In the copy, include exactly the lines from the one with "Task: Click the Arc Bluetooth Mouse icon" through the end of the data and no others, both ends kept, with every picture left out.

DATA PROVIDED: Begin

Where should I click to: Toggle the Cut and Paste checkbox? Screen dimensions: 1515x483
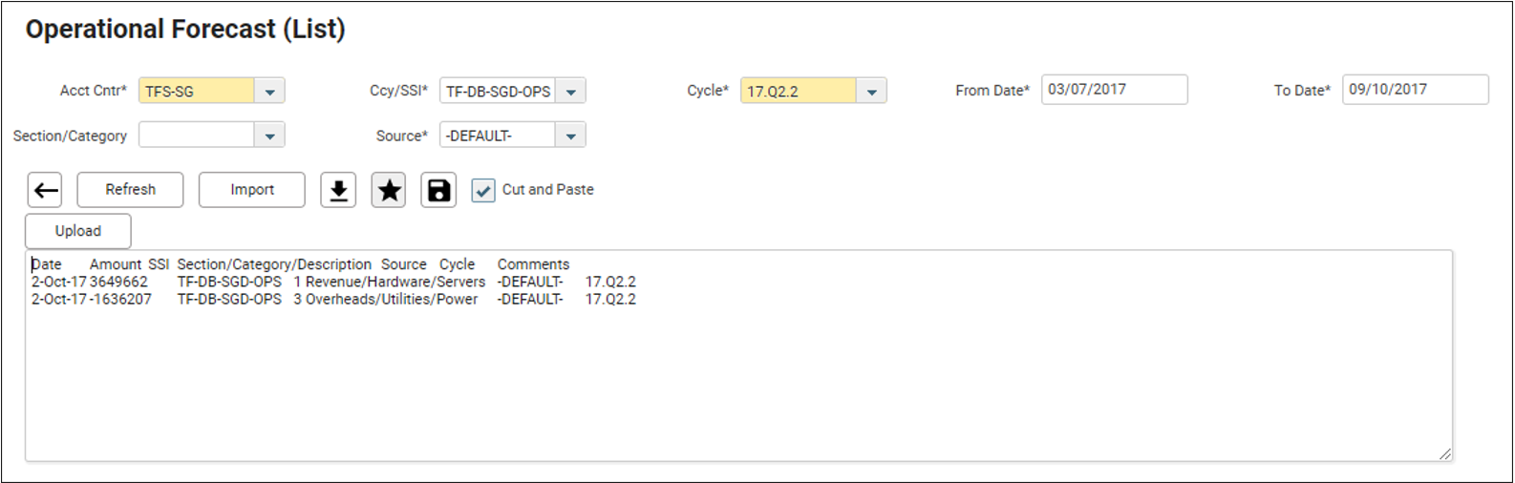[x=483, y=190]
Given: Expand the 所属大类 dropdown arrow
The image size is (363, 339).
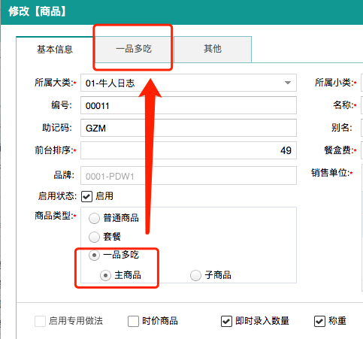Looking at the screenshot, I should click(288, 83).
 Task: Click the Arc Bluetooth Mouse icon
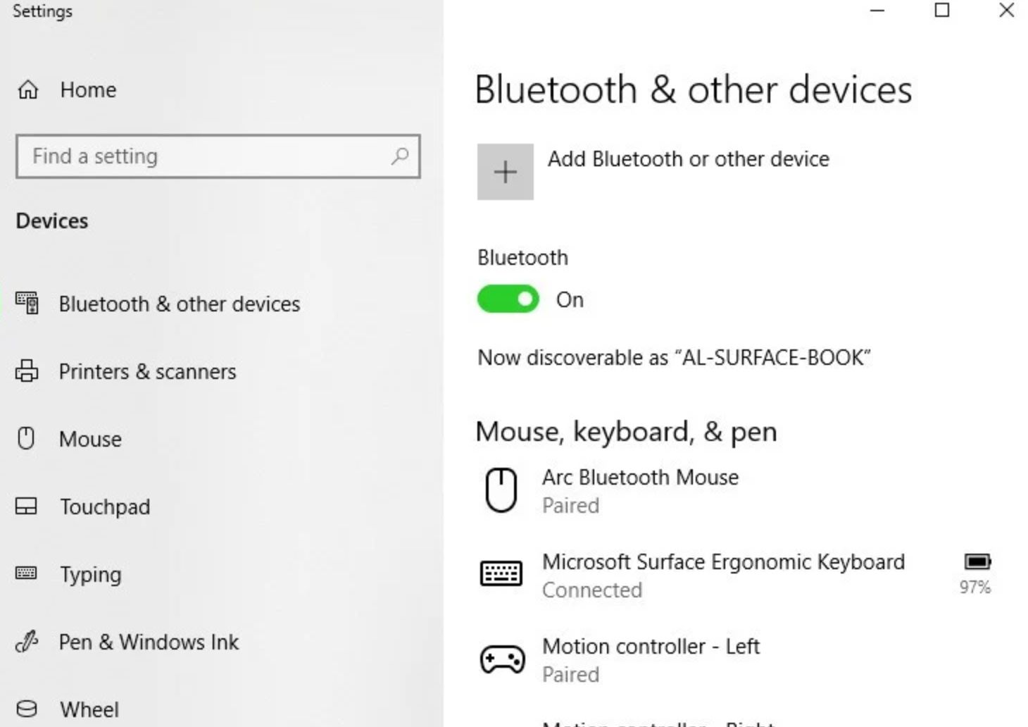coord(501,489)
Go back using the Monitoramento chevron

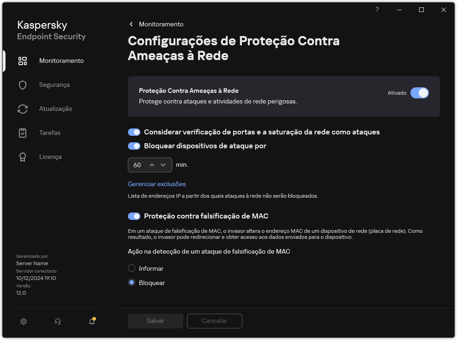[131, 24]
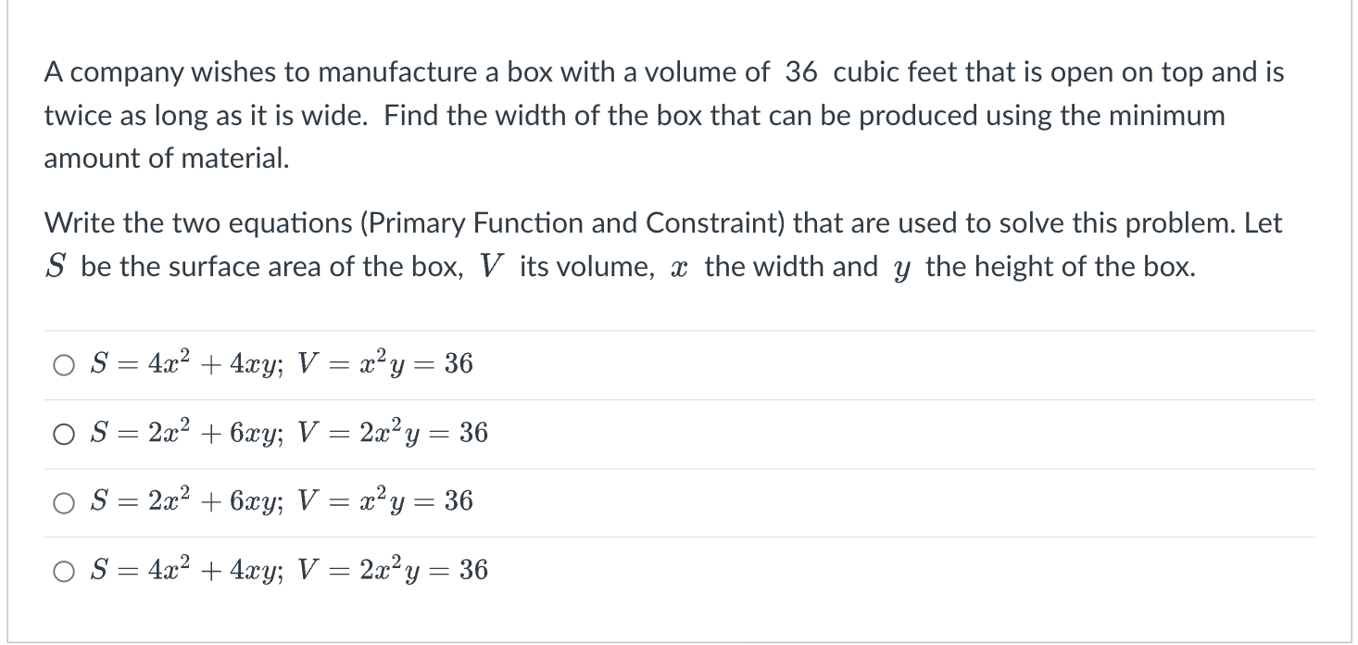The height and width of the screenshot is (645, 1358).
Task: Select radio option S=2x²+6xy with V=2x²y=36
Action: coord(63,434)
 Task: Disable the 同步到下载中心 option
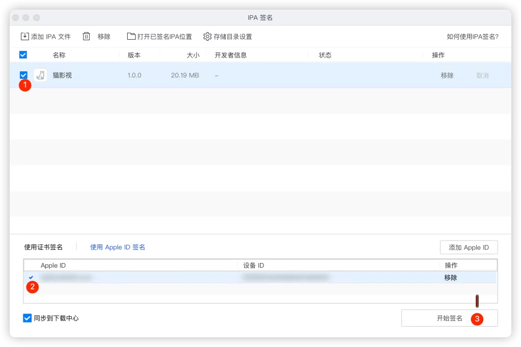tap(26, 318)
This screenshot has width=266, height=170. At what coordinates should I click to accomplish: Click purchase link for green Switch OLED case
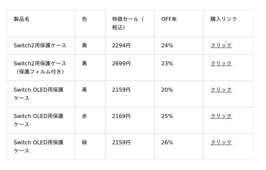coord(221,142)
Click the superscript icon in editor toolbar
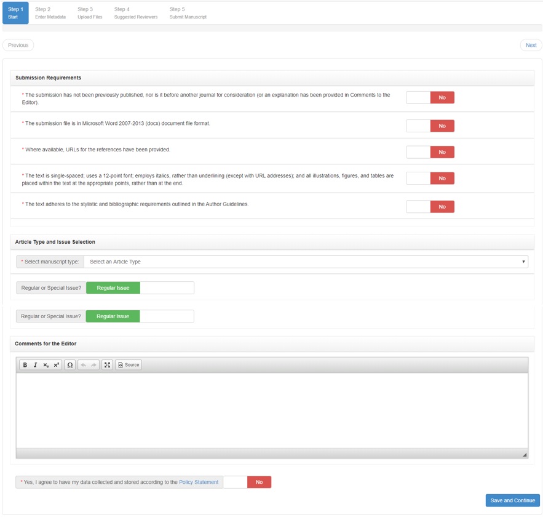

DATA PROVIDED: End

→ REPLY TO THE EXERCISE
 Task: Click the Arc Bluetooth Mouse icon
coord(501,489)
Go back using the Monitoramento chevron

[131, 24]
The height and width of the screenshot is (645, 1358).
Task: Select radio option S=2x²+6xy with V=2x²y=36
Action: coord(63,434)
 Task: Disable the 同步到下载中心 option
tap(26, 318)
This screenshot has width=266, height=170. At what coordinates should I click to accomplish: Click purchase link for green Switch OLED case
coord(221,142)
Click the superscript icon in editor toolbar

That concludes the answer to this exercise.